BEGIN
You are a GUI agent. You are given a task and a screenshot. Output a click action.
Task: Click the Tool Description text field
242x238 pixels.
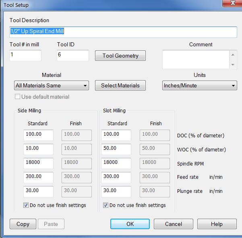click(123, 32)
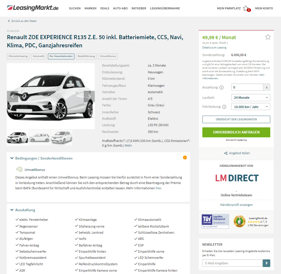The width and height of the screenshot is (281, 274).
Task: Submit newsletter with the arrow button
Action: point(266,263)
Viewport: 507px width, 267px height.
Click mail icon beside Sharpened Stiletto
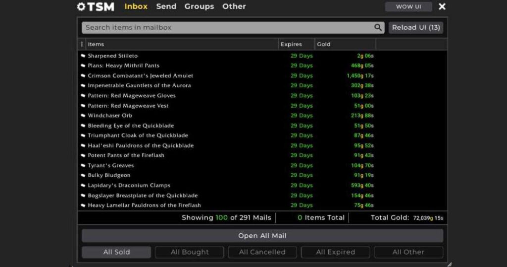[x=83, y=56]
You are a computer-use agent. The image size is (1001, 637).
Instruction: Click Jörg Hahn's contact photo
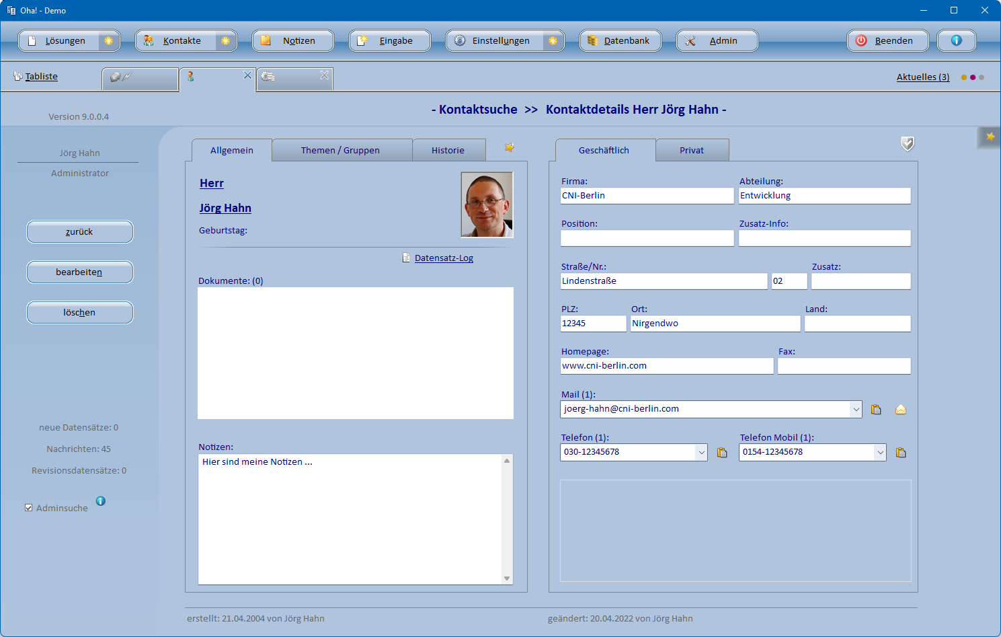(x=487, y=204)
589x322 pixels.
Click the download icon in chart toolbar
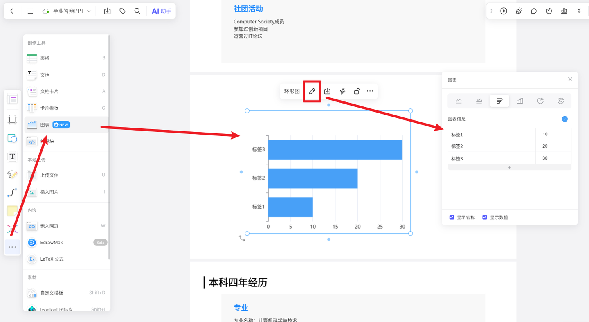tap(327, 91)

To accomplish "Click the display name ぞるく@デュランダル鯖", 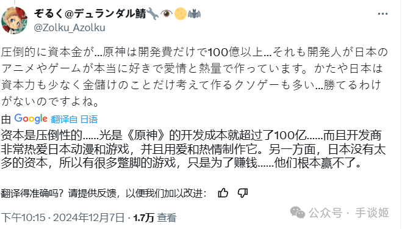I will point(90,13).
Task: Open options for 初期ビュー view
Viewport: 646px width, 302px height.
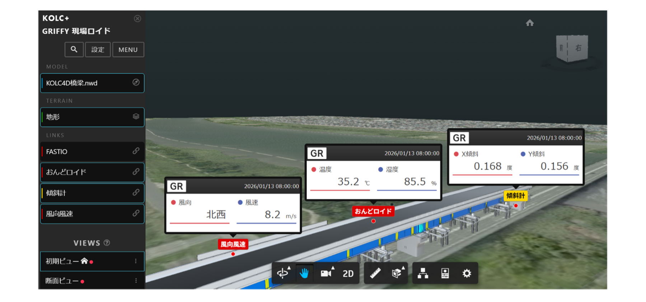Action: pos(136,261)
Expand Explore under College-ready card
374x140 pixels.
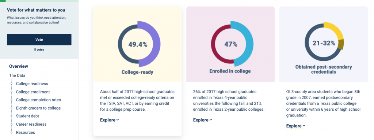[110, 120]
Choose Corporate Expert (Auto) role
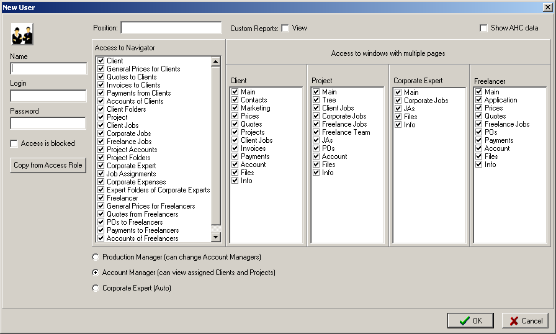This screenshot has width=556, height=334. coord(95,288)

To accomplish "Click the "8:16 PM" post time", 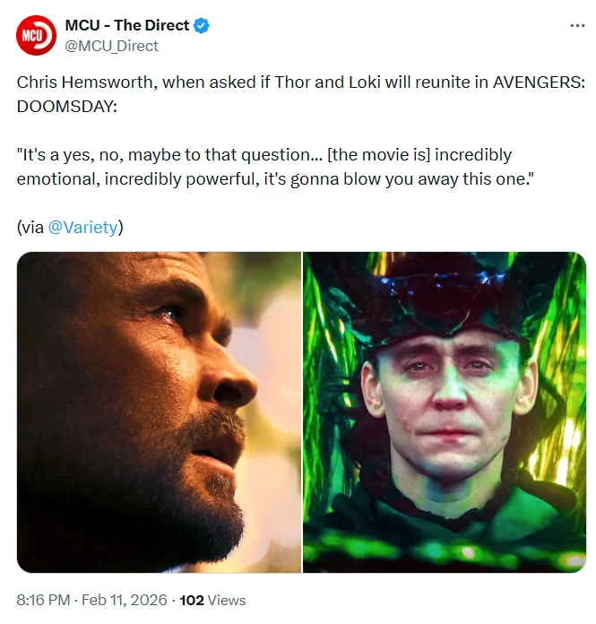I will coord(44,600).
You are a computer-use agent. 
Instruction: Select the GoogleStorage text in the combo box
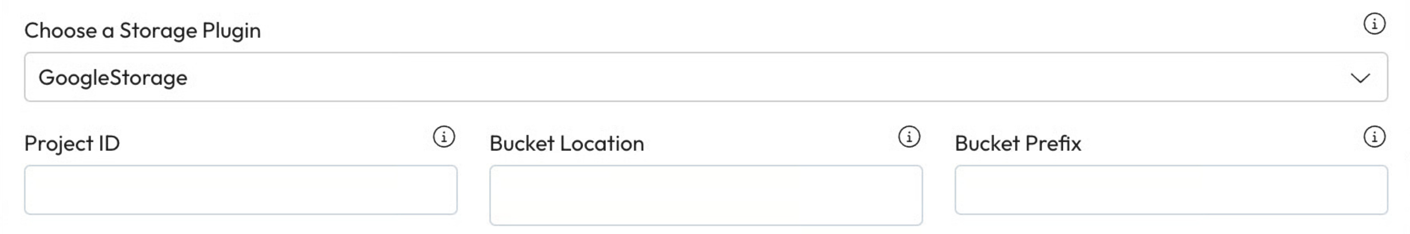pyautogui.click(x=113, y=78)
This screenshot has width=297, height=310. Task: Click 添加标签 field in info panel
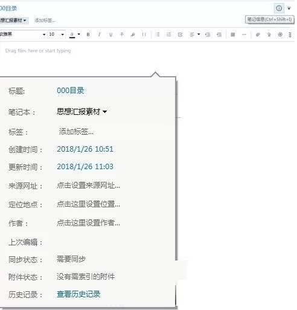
END
_PROBLEM DETAILS_
The lines to copy are those above that contain the string "field".

_EXPECTED OUTPUT_
Task: Click the Tool Description text field
This screenshot has width=297, height=310. Task: Click 添加标签 field in info panel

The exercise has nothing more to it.